** Work order **
From the line holding "Task: Minimize the setup window" to the final line of the entries, set down each line exactly, including both, and nothing more.

** Supplied material **

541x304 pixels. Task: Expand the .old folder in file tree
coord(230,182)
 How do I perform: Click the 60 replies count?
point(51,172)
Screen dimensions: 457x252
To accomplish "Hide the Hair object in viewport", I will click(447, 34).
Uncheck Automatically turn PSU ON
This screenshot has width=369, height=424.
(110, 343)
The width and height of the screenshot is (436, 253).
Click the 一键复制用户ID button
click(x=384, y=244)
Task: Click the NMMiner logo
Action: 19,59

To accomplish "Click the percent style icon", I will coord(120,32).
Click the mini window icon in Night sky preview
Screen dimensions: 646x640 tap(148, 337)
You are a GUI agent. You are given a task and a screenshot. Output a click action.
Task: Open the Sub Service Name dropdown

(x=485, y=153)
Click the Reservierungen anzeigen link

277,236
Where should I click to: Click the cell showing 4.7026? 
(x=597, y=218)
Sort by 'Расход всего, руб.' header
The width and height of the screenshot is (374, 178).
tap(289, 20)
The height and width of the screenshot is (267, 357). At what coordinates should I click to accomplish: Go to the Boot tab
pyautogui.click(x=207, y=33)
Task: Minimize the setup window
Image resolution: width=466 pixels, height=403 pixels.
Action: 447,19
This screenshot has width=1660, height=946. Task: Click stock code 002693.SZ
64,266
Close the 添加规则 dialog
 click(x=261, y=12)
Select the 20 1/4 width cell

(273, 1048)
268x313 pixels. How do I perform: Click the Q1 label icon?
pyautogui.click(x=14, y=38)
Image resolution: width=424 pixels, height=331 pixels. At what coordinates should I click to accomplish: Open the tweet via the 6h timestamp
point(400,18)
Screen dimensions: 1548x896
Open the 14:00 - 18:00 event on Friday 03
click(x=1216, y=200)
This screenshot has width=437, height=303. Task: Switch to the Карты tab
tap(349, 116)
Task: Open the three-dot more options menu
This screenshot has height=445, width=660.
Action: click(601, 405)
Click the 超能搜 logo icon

** Exercise response **
Task: Minimize the setup window
Image resolution: width=466 pixels, height=403 pixels.
Action: 447,19
This screenshot has width=1660, height=946. Task: Click stock code 002693.SZ
64,266
Close the 添加规则 dialog
 click(x=261, y=12)
Select the 20 1/4 width cell

(273, 1048)
268x313 pixels. How do I perform: Click the Q1 label icon?
pyautogui.click(x=14, y=38)
Image resolution: width=424 pixels, height=331 pixels. At what coordinates should I click to accomplish: Open the tweet via the 6h timestamp
point(400,18)
Screen dimensions: 1548x896
Open the 14:00 - 18:00 event on Friday 03
click(x=1216, y=200)
This screenshot has width=437, height=303. Task: Switch to the Карты tab
tap(349, 116)
Task: Open the three-dot more options menu
This screenshot has height=445, width=660.
Action: click(601, 405)
Click the 超能搜 logo icon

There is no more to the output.